“But if thought corrupts language, language can also corrupt thought.”
– George Orwell, 1984
I have always believed in the power of words. I have spent countless hours carefully choosing the right words to use. In lyrics. In novels. I love people who use words creatively. (See Tom Robbins) I love people who use words I do not understand. ( See Cormac McCarthy) But as much as I love words, I am not always as careful with my choices when it comes to speaking.
Quite simply – I have said some really dumbass things.
Many times I have said them to the people I care about most in the world. And on top of that, I still have to fight my own negative self talk.
So in an effort to improve this part of my life, I have been trying to talk less and listen more. Sounds easy enough – but very hard to practice. And in my quest to listen to the way people voice their ideas in print or in speech, I keep hearing one word come up a lot.

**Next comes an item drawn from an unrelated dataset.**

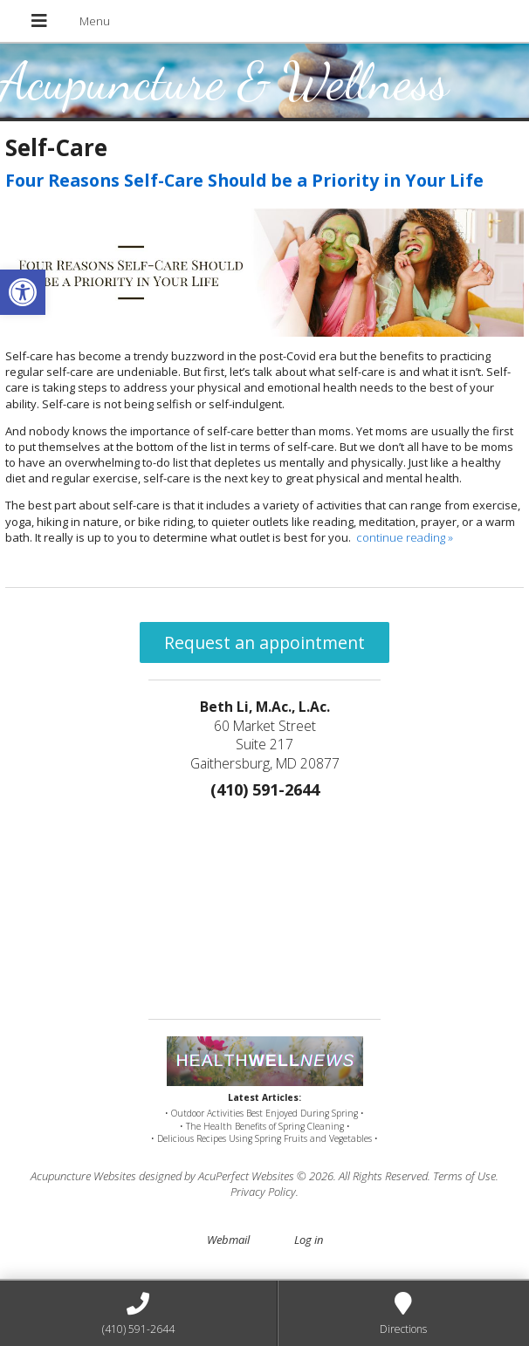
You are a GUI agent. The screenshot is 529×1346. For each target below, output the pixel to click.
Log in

Failure.
When I started working on the list of ideas for this site, one of the Rules of the Road I came up with early on was: There is no failure, only feedback. I still think this is true. And since I have been hearing the word failure a lot, I got to wondering how it came to be that we use that word so much in our culture. So of course I headed over to Google. The Ngram viewer to be specific.
Ngram is a fascinating tool. With it, you are able to create a graph of how many times a word or phrase has occurred in a selection of books over a chosen amount of time. You can learn more about it here.
I can’t speak at all to how accurate it actually is and this obviously doesn’t include how often people are using the word while speaking, but I do think it can show some interesting data and the two curves below amazed me.
I could not have imagined it would look this clear. All I did was simply put in the two words that I was interested in and mapped their usage over the longest amount of time it would allow me to select.
Failure and Success. Here is the result:
What I thought was really inspiring was the curve at the end. It’s also a little strange. It appears that as a culture we are starting to use the word success more and the word failure less and the crossover happens almost exactly at 1984. Weird.
But this is what I am trying to do for myself. Trying to reverse the trend. For my own self talk I am focusing on words like success. I am trying to think more in terms of feedback than failure.
Maybe this is a little thing. Maybe the word failure doesn’t bother other people as much as it does me. But I believe that words can have a strange voodoo about them. And research backs this up. We know that words can change your brain. So if I can use positive words more, and negative words less, then I think my actions will change too.
Those around me will hear less negativity. They will hear more positive thoughts and it will be those ideas that enter the collective stream of our imagination.
This does not mean that things will not be hard or that I will not have to deal with crappy people or that I will not, well….fail. But the meaning I give those experiences through the power of choice and the story I tell myself and others through the power of words will be different. Hopefully, more successful.